Most of our day is spent using the brain’s central executive system for problem solving, decision making and focusing on tasks, and you switch off your default-mode network – the idling state when wandering thoughts kick in. “The problem is, that state becomes active when you go to bed because it hasn’t had a chance to be on all day,” Vignola says, “so you lie there catastrophising or overthinking. We need to spend more time each day in default-mode thinking.”
Mindfulness enhances athletic performance
TRUE Mindfulness-based interventions have been found to increase performance in precision sports because they reduce anxiety and improve relaxation and motor control. “Focusing on the present moment rather than the outcome helps remove anxious thoughts around athletic performance,” says Vignola.
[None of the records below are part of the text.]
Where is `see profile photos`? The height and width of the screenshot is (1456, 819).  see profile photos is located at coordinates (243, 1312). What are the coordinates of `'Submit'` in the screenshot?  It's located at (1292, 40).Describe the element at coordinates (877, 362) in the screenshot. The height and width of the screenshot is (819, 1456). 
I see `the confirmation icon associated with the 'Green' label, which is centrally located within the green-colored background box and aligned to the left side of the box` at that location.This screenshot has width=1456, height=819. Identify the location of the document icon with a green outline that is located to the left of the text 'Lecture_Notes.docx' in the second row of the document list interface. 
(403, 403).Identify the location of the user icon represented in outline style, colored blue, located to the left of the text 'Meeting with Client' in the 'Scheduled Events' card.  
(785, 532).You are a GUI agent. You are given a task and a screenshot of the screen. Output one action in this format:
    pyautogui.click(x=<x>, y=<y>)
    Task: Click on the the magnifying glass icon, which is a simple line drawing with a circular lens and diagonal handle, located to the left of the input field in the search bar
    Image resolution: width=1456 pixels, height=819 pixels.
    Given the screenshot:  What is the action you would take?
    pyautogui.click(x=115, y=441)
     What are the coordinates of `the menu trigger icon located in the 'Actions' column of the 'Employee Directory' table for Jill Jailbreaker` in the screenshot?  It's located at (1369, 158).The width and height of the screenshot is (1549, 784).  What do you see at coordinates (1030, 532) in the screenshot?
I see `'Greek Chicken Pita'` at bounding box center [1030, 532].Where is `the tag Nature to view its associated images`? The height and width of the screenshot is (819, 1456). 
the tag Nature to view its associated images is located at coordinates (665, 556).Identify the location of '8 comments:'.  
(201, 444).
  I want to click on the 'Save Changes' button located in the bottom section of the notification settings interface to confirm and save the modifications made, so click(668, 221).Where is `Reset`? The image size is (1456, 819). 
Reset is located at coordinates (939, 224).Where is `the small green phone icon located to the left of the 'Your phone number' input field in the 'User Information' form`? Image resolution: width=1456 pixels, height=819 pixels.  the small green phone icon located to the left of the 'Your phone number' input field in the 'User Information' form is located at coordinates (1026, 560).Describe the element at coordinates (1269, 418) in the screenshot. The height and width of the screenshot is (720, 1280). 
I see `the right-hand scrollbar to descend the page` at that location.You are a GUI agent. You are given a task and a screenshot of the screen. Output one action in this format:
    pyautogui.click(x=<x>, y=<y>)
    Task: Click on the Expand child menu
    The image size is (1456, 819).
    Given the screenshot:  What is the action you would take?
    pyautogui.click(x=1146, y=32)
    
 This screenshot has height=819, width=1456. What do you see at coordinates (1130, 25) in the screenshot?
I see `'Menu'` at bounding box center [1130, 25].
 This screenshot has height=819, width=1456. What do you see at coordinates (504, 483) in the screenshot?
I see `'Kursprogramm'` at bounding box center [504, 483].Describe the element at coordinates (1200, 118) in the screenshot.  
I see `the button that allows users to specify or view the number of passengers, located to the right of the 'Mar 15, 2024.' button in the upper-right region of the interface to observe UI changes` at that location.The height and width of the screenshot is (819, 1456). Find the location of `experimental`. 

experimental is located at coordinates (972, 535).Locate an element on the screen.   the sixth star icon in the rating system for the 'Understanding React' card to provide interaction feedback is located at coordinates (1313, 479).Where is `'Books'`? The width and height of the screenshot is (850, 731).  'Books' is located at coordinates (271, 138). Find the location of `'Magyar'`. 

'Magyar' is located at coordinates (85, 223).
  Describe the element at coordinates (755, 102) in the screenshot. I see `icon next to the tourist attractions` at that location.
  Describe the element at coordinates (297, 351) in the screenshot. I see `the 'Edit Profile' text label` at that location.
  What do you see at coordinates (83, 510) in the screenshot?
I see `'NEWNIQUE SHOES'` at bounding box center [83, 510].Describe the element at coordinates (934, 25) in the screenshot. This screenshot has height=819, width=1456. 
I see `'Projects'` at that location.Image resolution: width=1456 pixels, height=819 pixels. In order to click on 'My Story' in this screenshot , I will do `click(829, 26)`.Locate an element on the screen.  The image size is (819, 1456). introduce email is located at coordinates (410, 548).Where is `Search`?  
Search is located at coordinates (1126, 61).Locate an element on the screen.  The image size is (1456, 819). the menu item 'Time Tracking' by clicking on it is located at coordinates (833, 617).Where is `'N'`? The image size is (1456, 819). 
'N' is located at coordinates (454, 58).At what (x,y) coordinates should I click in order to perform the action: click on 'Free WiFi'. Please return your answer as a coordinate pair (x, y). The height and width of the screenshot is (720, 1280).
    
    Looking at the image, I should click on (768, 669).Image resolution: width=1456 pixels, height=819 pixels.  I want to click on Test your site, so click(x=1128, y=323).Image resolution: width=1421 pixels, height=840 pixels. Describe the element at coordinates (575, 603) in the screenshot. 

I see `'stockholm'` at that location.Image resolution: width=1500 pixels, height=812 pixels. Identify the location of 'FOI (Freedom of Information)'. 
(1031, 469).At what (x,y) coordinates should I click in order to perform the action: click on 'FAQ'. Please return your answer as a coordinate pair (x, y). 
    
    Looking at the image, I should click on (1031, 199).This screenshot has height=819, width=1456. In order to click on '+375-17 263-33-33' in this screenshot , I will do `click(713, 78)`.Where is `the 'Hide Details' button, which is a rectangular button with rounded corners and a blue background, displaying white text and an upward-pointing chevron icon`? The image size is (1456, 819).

Mindfulness can help athletes avoid injury, aid pain management and reduce inflammation – it has been found to reduce the perception of pain by 50% by interrupting neural pain signals.
Mindfulness improves sleep
TRUE Evidence suggests that mindfulness may work in a similar way to exercise and CBT for improving sleep quality, by changing the way a person moves through sleep cycles and decreasing sleep-disrupting thoughts.
“There have been articles claiming that mindfulness isn’t good for sleep because it brings your attention to the fact that you can’t sleep,” says Polly. “But mindfulness teaches you acceptance: to say, ‘OK, I’m feeling like I’d like to go to sleep but I can’t right now’, instead of putting your energy into fighting it.”